They put quite a bit of time and money into their programs, choose stud dogs that are not 'convenient' to breed to, usually have to travel to different states to breed. The chosen dogs that are strong in work ethic and temperament, carefully chosen to complement their bitches. 
When you see a breeder that has both parents on site and continue to breed them several times, well, that IMO is a red flag. 

Not often do breeders have both parents on site. Though some may have stud dogs available, regardless. 

Now that Spring is in the air, hopefully you'll have some free weekends to visit clubs and breeders, so you can get a better feel for what is out there.
One of the breeders Josh is referring to, is the same that Lisa recommended in your other thread.


----------



## boeselager (Feb 26, 2008)

onyx'girl said:


> When you see a breeder that has both parents on site and continue to breed them several times, well, that IMO is a red flag.
> 
> Not often do breeders have both parents on site. Though some may have stud dogs available, regardless.

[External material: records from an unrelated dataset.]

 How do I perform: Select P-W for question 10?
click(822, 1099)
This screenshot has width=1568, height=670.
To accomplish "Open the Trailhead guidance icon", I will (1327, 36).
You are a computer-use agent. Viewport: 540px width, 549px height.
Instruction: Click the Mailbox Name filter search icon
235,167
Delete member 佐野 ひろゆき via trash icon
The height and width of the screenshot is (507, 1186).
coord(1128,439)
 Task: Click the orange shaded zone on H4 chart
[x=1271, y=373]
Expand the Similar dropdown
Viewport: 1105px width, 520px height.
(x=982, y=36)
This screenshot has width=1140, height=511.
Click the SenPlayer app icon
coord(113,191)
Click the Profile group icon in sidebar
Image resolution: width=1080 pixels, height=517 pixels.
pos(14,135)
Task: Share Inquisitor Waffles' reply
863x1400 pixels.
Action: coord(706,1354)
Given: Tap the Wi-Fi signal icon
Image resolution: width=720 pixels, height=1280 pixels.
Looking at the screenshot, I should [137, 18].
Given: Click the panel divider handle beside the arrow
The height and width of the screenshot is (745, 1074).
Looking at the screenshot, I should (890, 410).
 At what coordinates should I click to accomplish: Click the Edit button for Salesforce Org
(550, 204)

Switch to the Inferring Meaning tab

I have not been on here in a very long time but I guess I'm not understanding how having your own stud dog and repeating breeding's that have produced exceptional puppies each time, how is that a red flag? Please don't take this as starting an argument b/c it's not. Just trying to understand b/c in the 18 years of breeding I have done a lot of repeat breeding's with my own stud dog b/c the combination of the 2 have Always produced Amazing puppies. I guess I just don't see that being a red flag unless they are producing horrible puppies with nerve problems as well as health/temperament problems. That I can see being a red flag if someone keeps repeating that breeding with the same male/female. I was also in schutzhund for 12 years, been out of it for awhile (health reasons) but I am capable of picking out a puppy that would excel in that kind of sport as we do have puppies training in schutzhund, IPO, PPD, Nose work, service dog training, etc. Again, just trying to understand some of the comments that were made on here, not trying to bicker over it.


----------



## onyx'girl (May 18, 2007)

boeselager said:


> I have not been on here in a very long time but I guess I'm not understanding how having your own stud dog and repeating breeding's that have produced exceptional puppies each time, how is that a red flag? Please don't take this as starting an argument b/c it's not. Just trying to understand b/c in the 18 years of breeding I have done a lot of repeat breeding's with my own stud dog b/c the combination of the 2 have Always produced Amazing puppies. I guess I just don't see that being a red flag unless they are producing horrible puppies with nerve problems as well as health/temperament problems. That I can see being a red flag if someone keeps repeating that breeding with the same male/female. I was also in schutzhund for 12 years, been out of it for awhile (health reasons) but I am capable of picking out a puppy that would excel in that kind of sport as we do have puppies training in schutzhund, IPO, PPD, Nose work, service dog training, etc. Again, just trying to understand some of the comments that were made on here, not trying to bicker over it.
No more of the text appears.